Problem to work on. Pick out each line of the records in which the word "computer" appears.

Stored dataset items
..............................

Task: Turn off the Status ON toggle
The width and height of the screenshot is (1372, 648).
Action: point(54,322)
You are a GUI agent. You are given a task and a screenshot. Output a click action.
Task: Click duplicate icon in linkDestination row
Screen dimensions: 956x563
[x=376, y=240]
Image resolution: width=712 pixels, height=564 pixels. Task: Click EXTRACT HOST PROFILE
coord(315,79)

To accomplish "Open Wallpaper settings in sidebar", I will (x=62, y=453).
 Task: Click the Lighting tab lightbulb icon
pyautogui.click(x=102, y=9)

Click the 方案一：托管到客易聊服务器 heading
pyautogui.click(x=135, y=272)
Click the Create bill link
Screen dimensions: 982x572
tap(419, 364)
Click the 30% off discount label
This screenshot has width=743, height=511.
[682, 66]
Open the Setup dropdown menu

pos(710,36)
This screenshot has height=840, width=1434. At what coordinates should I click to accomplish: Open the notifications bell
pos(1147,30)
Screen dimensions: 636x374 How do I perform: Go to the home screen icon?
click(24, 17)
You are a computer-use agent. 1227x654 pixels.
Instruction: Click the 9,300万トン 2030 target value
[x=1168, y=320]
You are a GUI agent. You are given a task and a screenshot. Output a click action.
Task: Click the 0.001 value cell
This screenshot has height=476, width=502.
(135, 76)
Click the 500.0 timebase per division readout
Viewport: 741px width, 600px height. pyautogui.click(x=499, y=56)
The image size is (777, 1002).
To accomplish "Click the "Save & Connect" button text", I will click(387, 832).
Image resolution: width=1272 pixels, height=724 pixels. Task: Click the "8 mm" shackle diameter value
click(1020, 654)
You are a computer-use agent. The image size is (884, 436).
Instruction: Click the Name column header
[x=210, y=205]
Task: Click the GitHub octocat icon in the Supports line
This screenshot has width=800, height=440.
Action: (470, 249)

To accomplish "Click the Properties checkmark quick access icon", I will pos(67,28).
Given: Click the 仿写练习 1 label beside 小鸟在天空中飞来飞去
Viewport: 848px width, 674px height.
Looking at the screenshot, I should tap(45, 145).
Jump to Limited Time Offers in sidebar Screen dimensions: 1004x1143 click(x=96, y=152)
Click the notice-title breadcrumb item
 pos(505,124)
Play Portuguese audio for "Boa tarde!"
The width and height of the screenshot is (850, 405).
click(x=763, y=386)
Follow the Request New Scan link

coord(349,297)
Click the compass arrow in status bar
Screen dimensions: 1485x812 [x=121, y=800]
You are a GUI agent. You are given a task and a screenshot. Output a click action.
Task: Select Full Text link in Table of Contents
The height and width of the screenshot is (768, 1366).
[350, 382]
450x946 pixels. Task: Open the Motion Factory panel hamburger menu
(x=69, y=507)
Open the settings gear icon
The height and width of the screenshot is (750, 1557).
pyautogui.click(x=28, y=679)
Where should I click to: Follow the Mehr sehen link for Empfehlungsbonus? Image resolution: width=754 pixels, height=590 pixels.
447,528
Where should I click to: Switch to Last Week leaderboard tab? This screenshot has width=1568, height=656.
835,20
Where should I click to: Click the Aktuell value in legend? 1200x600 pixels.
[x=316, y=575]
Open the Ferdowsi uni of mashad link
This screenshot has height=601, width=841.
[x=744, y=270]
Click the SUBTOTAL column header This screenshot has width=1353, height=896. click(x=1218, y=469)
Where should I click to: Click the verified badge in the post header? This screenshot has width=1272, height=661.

..............................

Answer below.
You are a computer-use agent. 1227x654 pixels.
You are a computer-use agent. The image size is (884, 436).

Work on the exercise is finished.